**Exercise task**
Extend the Rust forum thread below on generic types with lifetimes in the aerospike crate, picking up after its final sentence.

━━━━━ Selected text

Generic Types with Lifetimes

This is a follow-up to an older post about correct usage of a specific API in the aerospike crate. It was suggested by @vitalyd that the API could be improved using generic type parameters. I am the maintainer of the aerospike crate and I’ve been trying to do exactly that.

The existing function I would like to make generic is this:

fn put(&self, policy: &WritePolicy, key: &Key, bins: &[&Bin]) -> Result<()>

I would like to turn this into the following, as suggested:

fn put<I: IntoIterator<Item=A>, A: AsRef<Bin>>(&self, policy: &WritePolicy, key: &Key, bins: I) -> Result<()>

I’ve pulled out the relevant pieces of the code into this gist (rev 1). The full source code is available in the aerospike-client-rust repo.

I’ve taken a first stab at making the required changes in rev 2 of the gist.

Now I’m stuck trying to define the generic types for a WriteCommand struct, which needs to hold the bins iterator (the result of calling bins.into_iter()):

  pub struct WriteCommand<'a, I: Iterator<Item=A>, A: AsRef<Bin<'a>>> {
    bins: I,
}

I am getting the following error:

  --> bins.rs:20:25
   |
20 | pub struct WriteCommand<'a, I: Iterator<Item=A>, A: AsRef<Bin<'a>>> {
   |                         ^^ unused type parameter
   |
   = help: consider removing `'a` or using a marker such as `std::marker::PhantomData`

I don’t understand this error: I am using the 'a lifetime, after all. And removing the 'a type parameter leads to the expected error that 'a is now undeclared. How do I resolve this?

In general, you should practically never have trait bounds on type parameters of data structures. Only type parameters of functions or impl blocks should have trait bounds. Trait bounds encode constraints on behavior, and behavior is defined by functions and impl blocks.

The code compiles without headaches if you simply delete the trait bounds on WriteCommand. https://play.rust-lang.org/?gist=0a90217ac76746b38d10c73215f6940f

I believe the reason the code couldn’t compile as written was that just from I::Item: AsRef<Bin<'a>> there is not enough information to deduce variance of WriteCommand<'a, I, A> with respect to the lifetime 'a i.e. is it legal to cast a WriteCommand with a long lifetime to a WriteCommand with a shorter lifetime or vice versa. That nomicon page explains how this can play out.

━━━━━━━━━━
━━━━━ Data shown

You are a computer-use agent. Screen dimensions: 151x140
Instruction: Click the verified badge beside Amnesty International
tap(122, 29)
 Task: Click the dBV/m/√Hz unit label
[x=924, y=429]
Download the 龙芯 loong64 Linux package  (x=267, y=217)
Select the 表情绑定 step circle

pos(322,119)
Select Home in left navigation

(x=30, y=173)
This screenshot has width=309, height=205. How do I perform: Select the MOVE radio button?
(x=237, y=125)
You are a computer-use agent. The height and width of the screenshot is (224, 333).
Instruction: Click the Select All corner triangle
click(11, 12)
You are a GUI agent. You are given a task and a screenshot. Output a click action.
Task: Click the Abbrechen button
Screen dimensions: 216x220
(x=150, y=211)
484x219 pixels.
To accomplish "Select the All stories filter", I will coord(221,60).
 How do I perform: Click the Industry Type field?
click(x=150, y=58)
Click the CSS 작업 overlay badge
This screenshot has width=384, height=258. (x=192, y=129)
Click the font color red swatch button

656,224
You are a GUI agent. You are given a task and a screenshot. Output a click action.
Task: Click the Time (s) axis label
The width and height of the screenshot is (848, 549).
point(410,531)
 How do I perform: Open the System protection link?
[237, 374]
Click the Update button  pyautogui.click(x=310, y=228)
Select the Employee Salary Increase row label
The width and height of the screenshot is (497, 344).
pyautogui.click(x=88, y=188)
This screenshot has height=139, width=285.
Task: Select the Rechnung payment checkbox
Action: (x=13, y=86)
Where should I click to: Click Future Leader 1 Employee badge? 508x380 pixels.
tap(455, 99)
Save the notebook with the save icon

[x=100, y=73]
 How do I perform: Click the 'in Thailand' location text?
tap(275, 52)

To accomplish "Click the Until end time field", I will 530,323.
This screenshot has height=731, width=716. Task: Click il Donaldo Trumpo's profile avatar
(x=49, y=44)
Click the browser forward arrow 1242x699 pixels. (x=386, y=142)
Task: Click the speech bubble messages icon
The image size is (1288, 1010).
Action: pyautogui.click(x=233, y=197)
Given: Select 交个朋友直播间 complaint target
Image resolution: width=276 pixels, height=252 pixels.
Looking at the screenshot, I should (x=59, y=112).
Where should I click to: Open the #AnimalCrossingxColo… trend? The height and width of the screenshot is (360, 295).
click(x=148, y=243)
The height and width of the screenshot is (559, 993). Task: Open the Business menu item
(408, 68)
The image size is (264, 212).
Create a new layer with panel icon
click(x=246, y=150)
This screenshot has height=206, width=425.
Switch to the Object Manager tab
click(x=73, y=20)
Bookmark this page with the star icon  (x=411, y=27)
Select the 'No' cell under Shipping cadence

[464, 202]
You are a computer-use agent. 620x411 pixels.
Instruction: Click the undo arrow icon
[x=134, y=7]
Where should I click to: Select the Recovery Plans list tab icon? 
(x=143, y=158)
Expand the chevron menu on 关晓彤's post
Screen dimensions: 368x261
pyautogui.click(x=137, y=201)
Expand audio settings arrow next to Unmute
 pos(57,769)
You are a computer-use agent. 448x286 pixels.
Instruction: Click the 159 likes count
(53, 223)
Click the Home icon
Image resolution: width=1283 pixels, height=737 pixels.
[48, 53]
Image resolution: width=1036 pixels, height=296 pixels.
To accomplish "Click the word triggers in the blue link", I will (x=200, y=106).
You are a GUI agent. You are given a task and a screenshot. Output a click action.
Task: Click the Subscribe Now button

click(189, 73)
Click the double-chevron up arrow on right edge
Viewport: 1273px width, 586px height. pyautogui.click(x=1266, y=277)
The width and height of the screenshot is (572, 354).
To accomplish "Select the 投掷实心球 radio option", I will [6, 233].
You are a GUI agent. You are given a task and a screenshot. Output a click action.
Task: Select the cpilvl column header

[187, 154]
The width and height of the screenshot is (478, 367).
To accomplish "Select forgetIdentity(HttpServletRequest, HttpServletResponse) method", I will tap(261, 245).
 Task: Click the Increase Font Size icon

━━━━━━━━━━

**Final result**
3 Likes

+1. You’ll typically want to specify a bound for a generic type in the struct definition if you actually need to use something from that constraint in the definition - classic example is declaring a field whose type is an associated type of the constrained generic parameter.

The downside to specifying constraints in impl blocks is compiler messages can get fuzzier because the methods/fn’s defined in the impl block will appear to not exist if your calling code’s types don’t match the impl block constraints.

If you did want to keep the constraints in the struct definition, you could add a PhantomData field that uses the lifetime; in this particular example, it could probably be PhantomData<Bin<'a>>.

In general, you should practically never have trait bounds on type parameters of data structures.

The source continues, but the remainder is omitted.